Nobel Peace Prize to Linus Torvalds: A Northwest Nobel option?
Darryl Moore
darryl-90a536wCiRb3fQ9qLvQP4Q at public.gmane.org
Tue Nov 24 17:41:25 UTC 2009
Robert Brockway wrote:
> On Tue, 24 Nov 2009, Lennart Sorensen wrote:
>
>> That's certainly debateable. Without Linus we would still be waiting
>> for the FSF to finish hurd (which might happen someday. Maybe.)
>
> Don't forget the BSDs. Without Linus either one of the free BSDs would
> have taken its place as the most popular free OS, or a fork[1] of GNU
> would have started to use a BSD kernel.
>
> [1] It would have to be a fork as the FSF would never accept this.

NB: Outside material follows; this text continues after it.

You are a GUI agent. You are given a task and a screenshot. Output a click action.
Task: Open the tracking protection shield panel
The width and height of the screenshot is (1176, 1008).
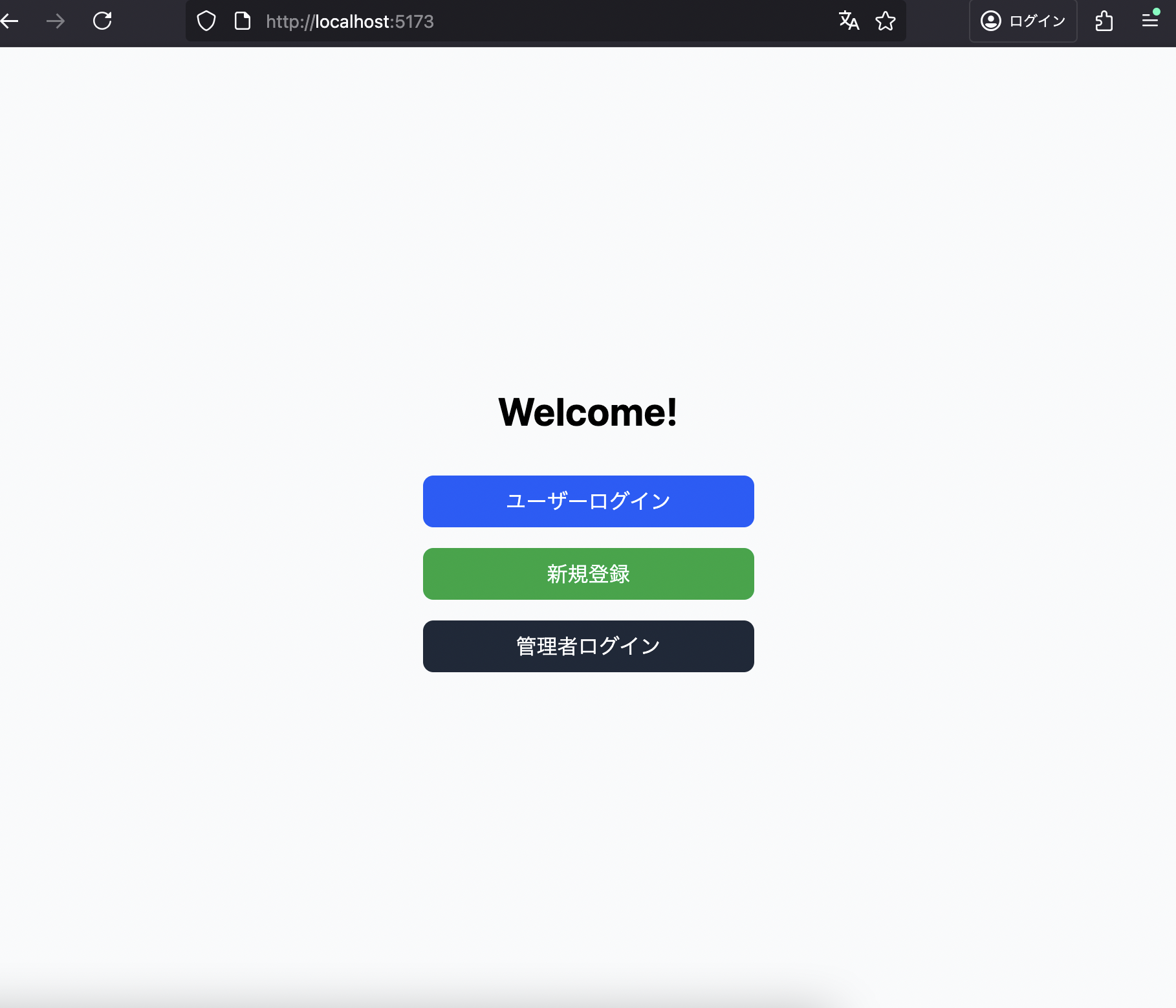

They could easily have forked BSD themselves to build Hurd, then
relicense it under the GPL. That's the sort of thing Apple did.
So yeah without Linus we wouldn't have Linux, but we would have
something licensed under the GPL amongst other licenses. Without RMS,
OSS would be a lot less mature for sure. There would be no GPL and no
GNU tools, amongst others.
Would netscape have been as thoughtful about contributing their code if
OSS wasn't as mature as it was at the time? Dunno, but it is possible.
Same with Solaris, and many other projects.
Without the FSF to adopt many OS projects and then enforce distribution
licenses, there would be a lot more corporate piracy of OSS, as many OS
developers would not have the means to protect their copyrights.